W1 Some technical content is difficult to understand.

In the process of generating each token, we use activation patching to modify the model’s forward pass, which results in responses that differ from those of the original model. We then assess the safety gap between the responses generated by the patched model (base/SFT) and the model used for patching (DPO). The smaller this gap, the more precisely the safety neurons capture the safety mechanisms. Thank you for your suggestion; we will include a more detailed explanation of the underlying intuition in the revised version.

W2 The Mechanistic Explanation in this paper seems insufficient

We have attempted to interpret the activations of these neurons by checking the semantic meaning of activating tokens (Table 2), like many previous works, but there is no clear pattern observed. This indicates that more in-depth interpretability techniques are required for interpreting safety mechanisms, which is a major challenge, and we leave it to future work. The contribution of this work lies in developing techniques for localizing safety mechanisms, which is the first step for interpreting them.

W3 The proposed method seems analogous to traditional model compression techniques

Indeed, our approach is similar to model compression, but there are two key differences:

  1. Unit of Focus: Model compression typically targets individual parameters, which are not necessarily interpretable.
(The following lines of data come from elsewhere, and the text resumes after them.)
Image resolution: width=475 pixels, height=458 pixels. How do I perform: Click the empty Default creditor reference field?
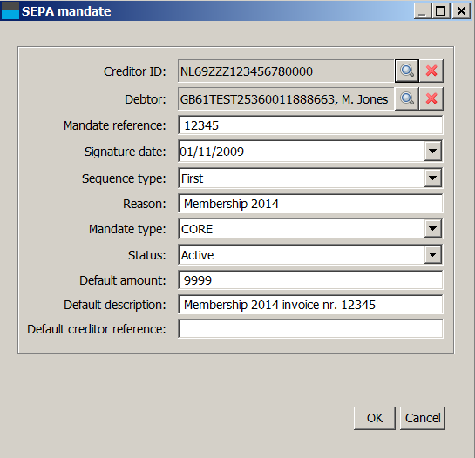310,328
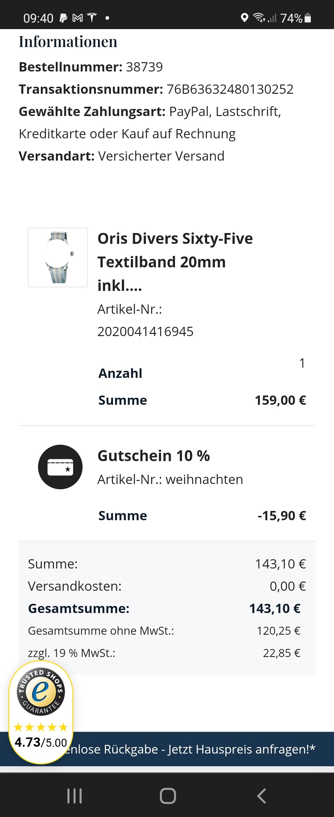Tap the Transaktionsnummer value
This screenshot has height=817, width=334.
click(230, 89)
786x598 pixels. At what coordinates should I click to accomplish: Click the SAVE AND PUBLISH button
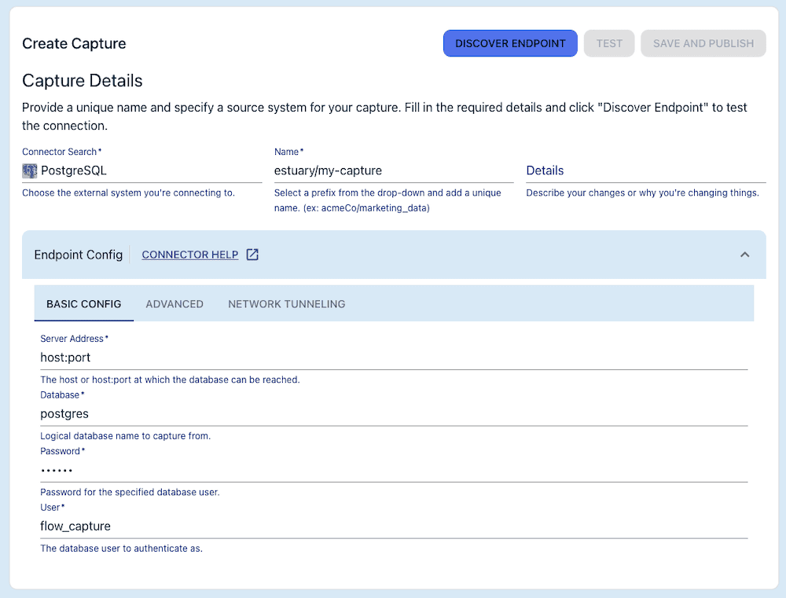point(703,43)
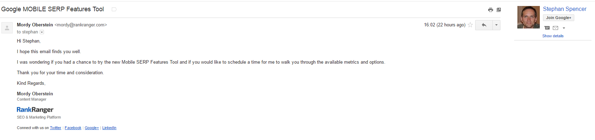Click the sender's blank avatar icon
Screen dimensions: 595x140
tap(7, 28)
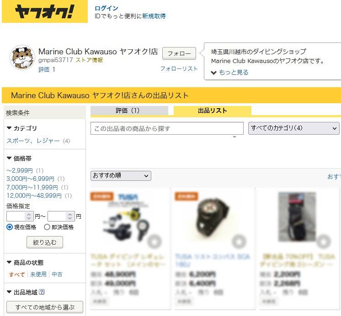Viewport: 341px width, 316px height.
Task: Click the help icon beside 出品地域
Action: click(x=42, y=292)
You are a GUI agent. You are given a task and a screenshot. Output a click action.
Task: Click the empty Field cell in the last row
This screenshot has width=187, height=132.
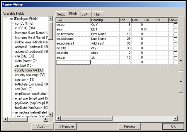[73, 62]
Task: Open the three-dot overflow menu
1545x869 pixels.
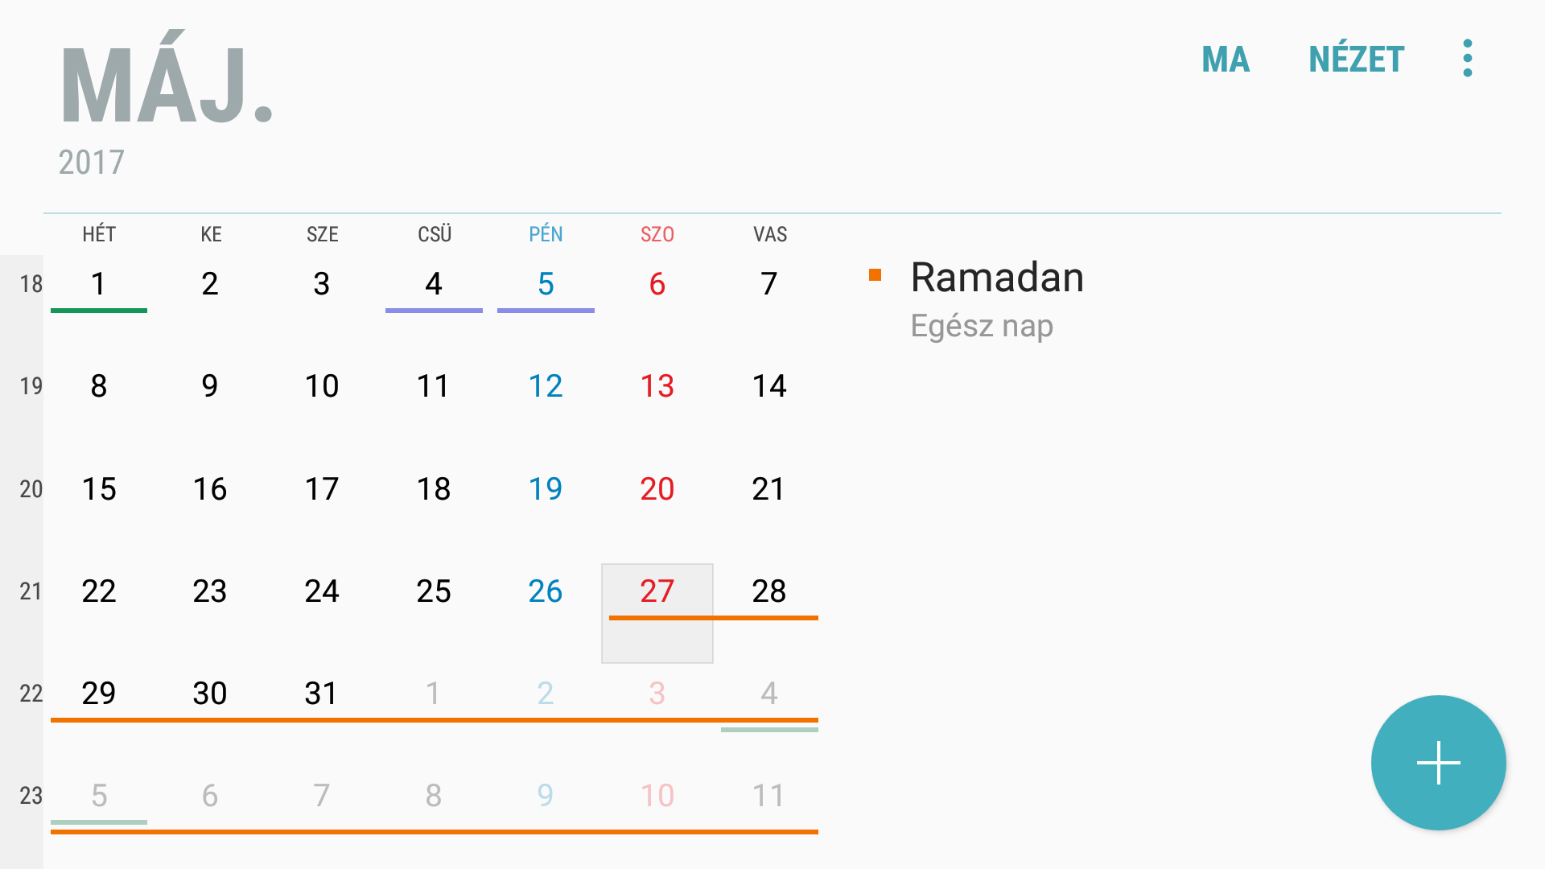Action: pyautogui.click(x=1468, y=58)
In contrast, we focus on neurons, which have been shown to have specific, interpretable functions in LLMs.
  2. Intervention and Causal Effect: Our method allows for direct intervention on identified neurons, demonstrating their active role in model inference. While neuron-level model compression exists, our comparisons (Lines 177-185) suggest that applying model compression for interpretability may not fully capture the causal effects.

Additionally, beyond the technical differences, localizing neurons for interpretability is a well-established research direction, with distinct goals from model compression [1-3]. The research community generally recognizes these as separate lines of study.
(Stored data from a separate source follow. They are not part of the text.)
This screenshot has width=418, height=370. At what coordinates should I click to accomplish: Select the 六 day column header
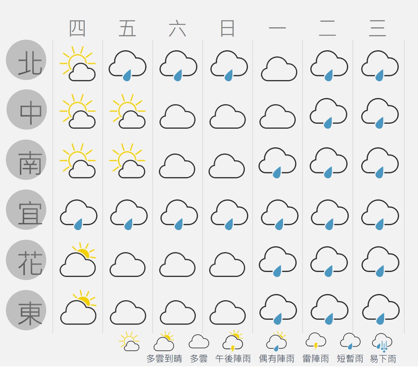[178, 28]
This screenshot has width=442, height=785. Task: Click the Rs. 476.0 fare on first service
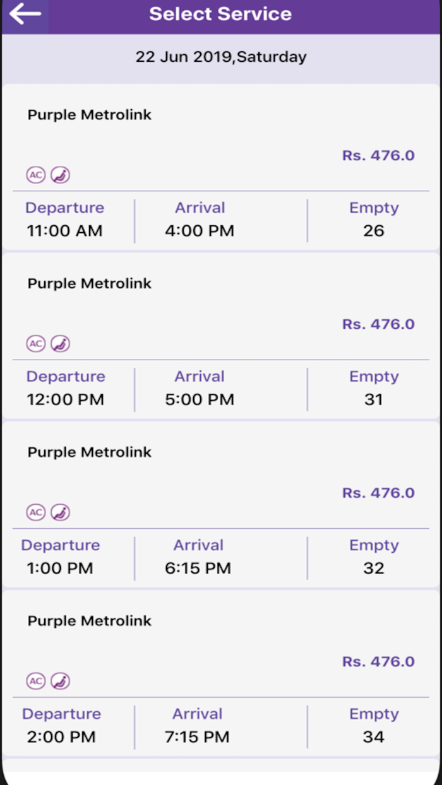[x=378, y=155]
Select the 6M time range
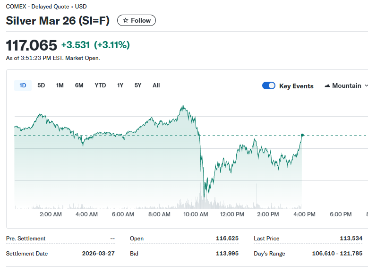Screen dimensions: 368x273 click(x=79, y=85)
[1] Dai, Damai, et al. "Knowledge Neurons in Pretrained Transformers." ACL 2022.

[2] Wang, Xiaozhi, et al. "Finding Skill Neurons in Pre-trained Transformer-based Language Models." EMNLP 2022.

[3] Gurnee, Wes, et al. "Finding Neurons in a Haystack: Case Studies with Sparse Probing." TMLR.

审稿意见
4

The paper investigates mechanistic roots of safety alignment in large language models by pinpointing a sparse set of “safety neurons” whose activations correlate with—and can causally induce—safe behaviour. It introduces a two-stage framework: inference-time activation contrasting ranks neurons whose activations differ between an unaligned and a safety-aligned model, and dynamic activation patching selectively substitutes those activations to verify that they alone can drive safer outputs.

优缺点分析

Strengths

  • Clear writing, diagrams make the paper easy to follow.
  • Two-stage “activation contrasting => patching” pipeline is well motivated and causally validated.
  • Provides a neuron-level explanation of the alignment tax

Weaknesses

  • All evaluations are on ≤ 7 B models; scalability to larger frontier LLMs is untested.
  • Technique builds on existing activation-patching ideas; novelty is incremental and overlaps with concurrent studies on nuerons[1,2].
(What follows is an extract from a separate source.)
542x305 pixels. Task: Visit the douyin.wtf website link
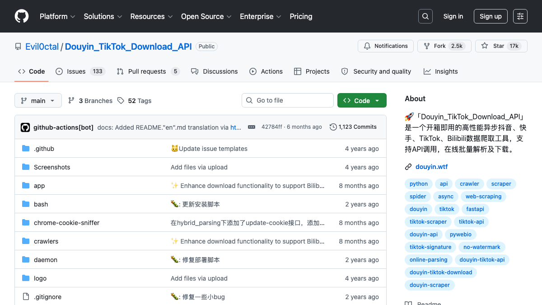point(431,167)
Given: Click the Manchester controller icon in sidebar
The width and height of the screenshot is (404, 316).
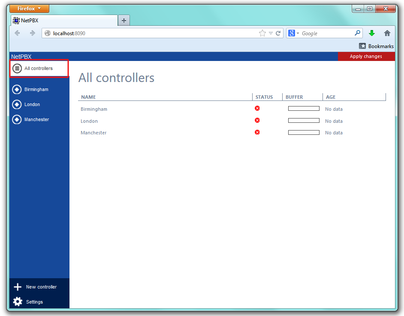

[1] Zou, A., Phan, L., Chen, S., Campbell, J., Guo, P., Ren, R., ... & Hendrycks, D. (2023). Representation engineering: A top-down approach to ai transparency. arXiv preprint arXiv:2310.01405.

[2] O'Brien, K., Majercak, D., Fernandes, X., Edgar, R., Bullwinkel, B., Chen, J., ... & Poursabzi-Sangde, F. (2024). Steering language model refusal with sparse autoencoders. arXiv preprint arXiv:2411.11296.

问题

  1. Incremental Contribution – What concrete contribution does this paper provide beyond prior neuron-steering work such as Representation Engineering [1], Sparse-Autoencoder Refusal Control [2], and Circuit Breakers [3]?
  2. Sparsity Stability – The study reports that roughly 5 % of neurons govern safety. Does this fraction remain stable as model size scales (e.g., 2 B → 7 B → 70 B), or does the sparsity pattern shift?
  3. Robustness to Jailbreaks – Do the identified safety neurons still trigger under stronger or more diverse jailbreak attacks (e.g., rewrite the harmful query in a benign way or use PAIR[4])?
  4. Activation Timing – At which token positions are the safety neurons most strongly activated? Are they primarily triggered by system/chat-template tokens (e.g., assistant\n) before generation starts, or do they also fire in response to tokens within harmful prompts (and will the pattern be related to the length of the harmful queries)?
  5. Safeguard Rationale – The safeguard is trained on HH-Harmless SFT activations yet evaluated on both SFT and DPO models that already refuse harmful queries when these neurons fire. What additional safety benefit does the safeguard offer in this setting?
  6. Practical Patching – In a real deployment, we rarely know a priori which queries are harmful. How would the proposed patching procedure be used to make an unaligned base model safer?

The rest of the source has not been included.